I used to forge orthodontist appointment notes to get out of school and then drive to my favorite Mexican restaurant and spend the afternoon reading. Those adventures usually coincided with my Algebra II class for some reason. ;)

Anonymous said...

Hello, Jimmie

I thought I'd pop by and take a look. What a wonderful post.
As for my childhood: I don't remember being read to or having read a lot, but I started to cling to my books at the age 10 onwards, I'd say. My teenage years were dominated by books and often adult material, too. I preferred the company of the main characters and the world they lived in to reality.

Aurora Smith said...

great post.

Matthew Likes Writing said...

I once rewrote the entire chapter of a book (Forbidden paths of Thual by Victor Kelleher) because I felt the author was cruel to the hero’s companion (a brave little fox). Fixing Kelleher’s work was my first substantial piece of writing.
I later met Kelleher at a local library event and informed him of his dire mistake and the necessary correction, ever since then I’ve noticed a certain lack of injured foxes in his novels. I like to think that further animal cruelty was averted thanks to my initiative.

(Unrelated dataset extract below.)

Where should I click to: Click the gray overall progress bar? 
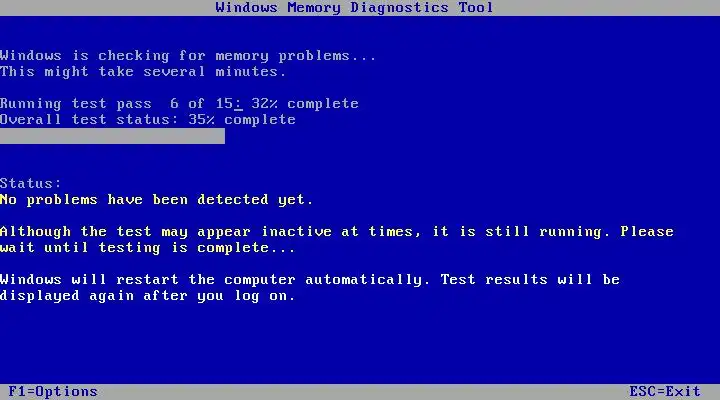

I’ve been rewriting endings I dislike ever since.

Elizabeth Mueller said...

What a great post! You've got one fantastic memory! I remember looking at the written word and thinking how foreign they looked to me. The first book I remember seeing was a chapter book called, "Becky's Horse" because that is the name of my sister. Another book that I loved was called, "Little Lost BoBo" about a little fawn who leaves the den and gets lost. :)


♥.•*¨Elizabeth¨*•.♥
Can Alex save Winter from the darkness that hunts her?
YA Paranormal Romance, Darkspell coming fall of 2011!

TirzahLaughs said...

HHAHAHAHA...I don't remember not reading but I do remember not having ANYTHING to read.

I use to buy books yardsales if I had money. And I'd buy anything... 1960's Nurse romances smelling of mold, every western ever written, a few Stephen King novels, then I found a Dean Koontz (I was very excited). I use to sneak into the school library and read on my lunch break. But I soon ran out of books. Small school library.

I asked my mom to buy me another book and she said "You already have a book, why do you want another one?"

LOL...My parents weren't big readers.

TirzahLaughs said...

I did rewrite books with bad endings. I'd rewrite the end and put my dirty inky pages stuck in the rear of the book.

Tirz

Matthew Tandy said...

Jimmie, what a great post! This is my first time to your blog, and you have a great blogging voice and I've enjoyed reading through the various topics you've covered. This one especially was interesting to me. I think it's inspired me to do a similar post in the future.

Also, with some formatting, you probably could have submitted this to a magazine for publication. I think it was that appealing.

Jimmie Hammel said...

Thanks Matt, thanks everyone. When I wrote this post I honestly thought, this is WAY too long and no one is going to care about this. Instead it seems to have reminded people of their own book related childhood memories. I think THOSE memories are why we're all here. Everyone who reads my blog is a writer and writers are forged from readers. We all remember the stories that affected us more than any movie ever could. Somewhere in our subconscious those stories are still affecting us, pushing us to create, to challenge our own understanding of the world, to move others.